#### [Exercise inputs]
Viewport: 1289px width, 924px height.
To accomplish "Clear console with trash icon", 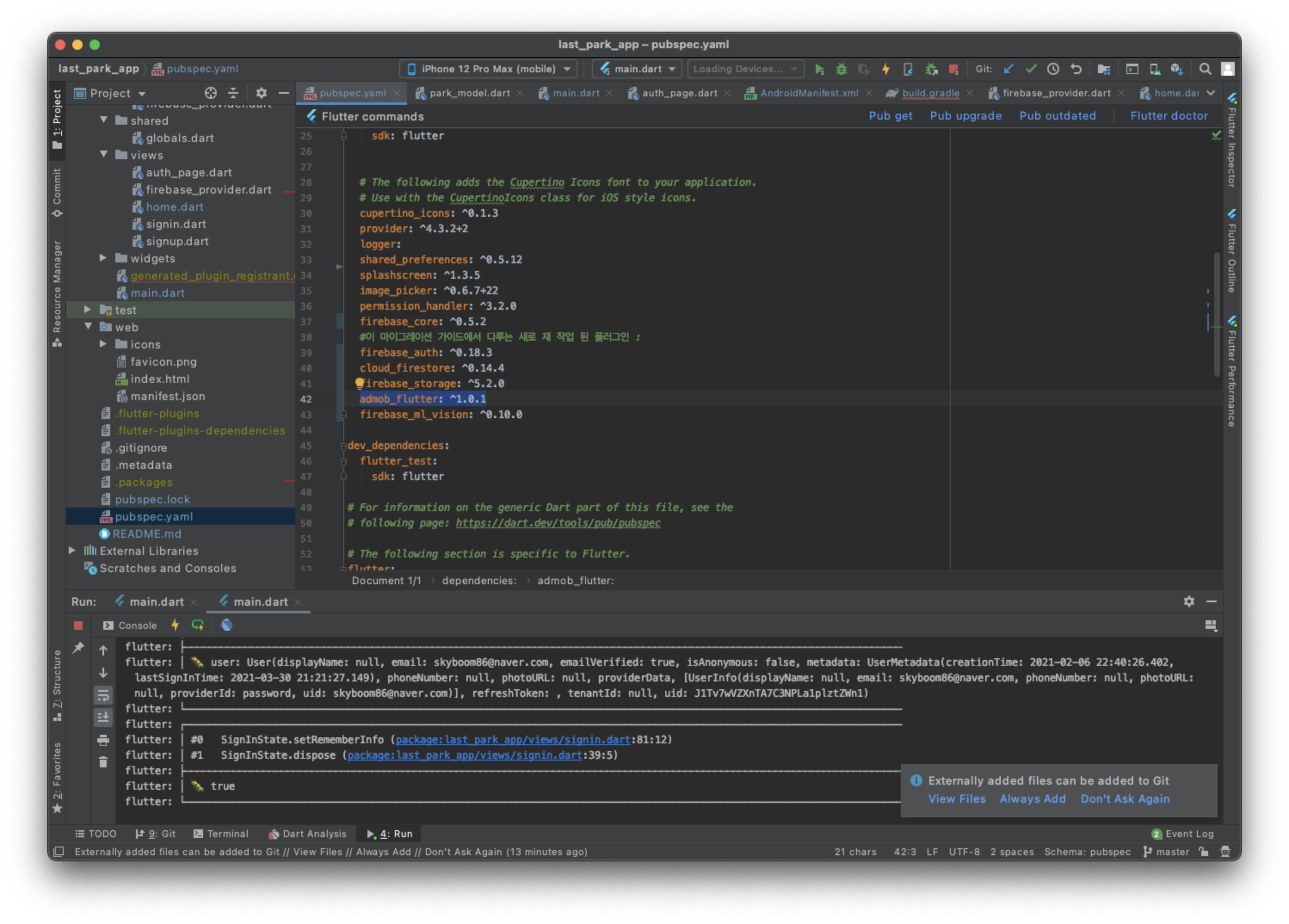I will pos(103,762).
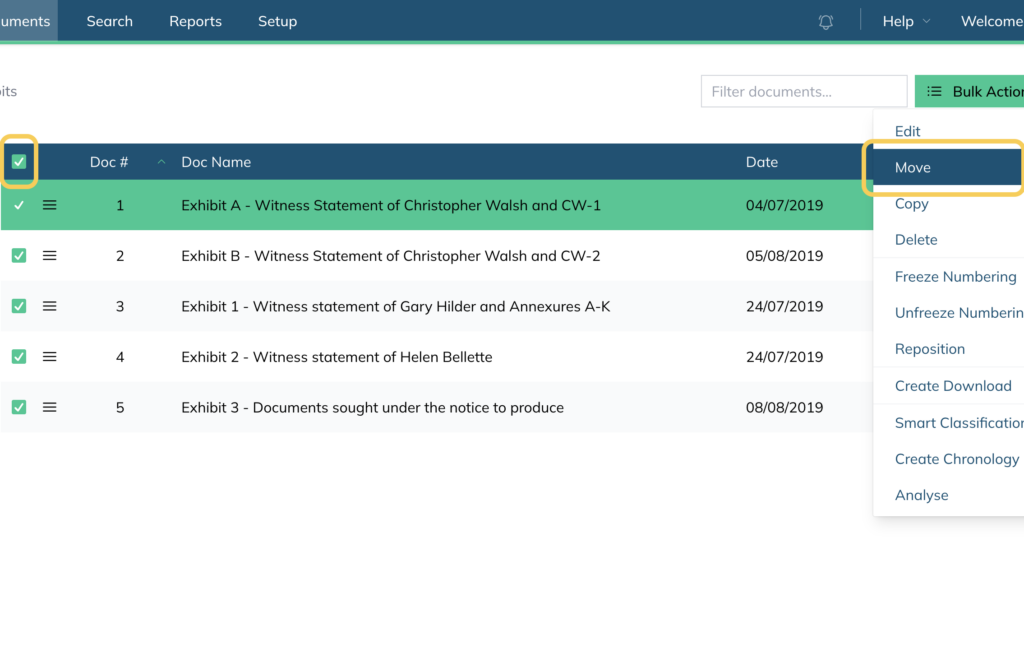Open the Reports tab
1024x658 pixels.
click(x=195, y=22)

#### [Brief]
Select every line of the records that contains the string "Viewport", and copy those lines.

#### [Response to this exercise]
Viewport: 1289px width, 924px height.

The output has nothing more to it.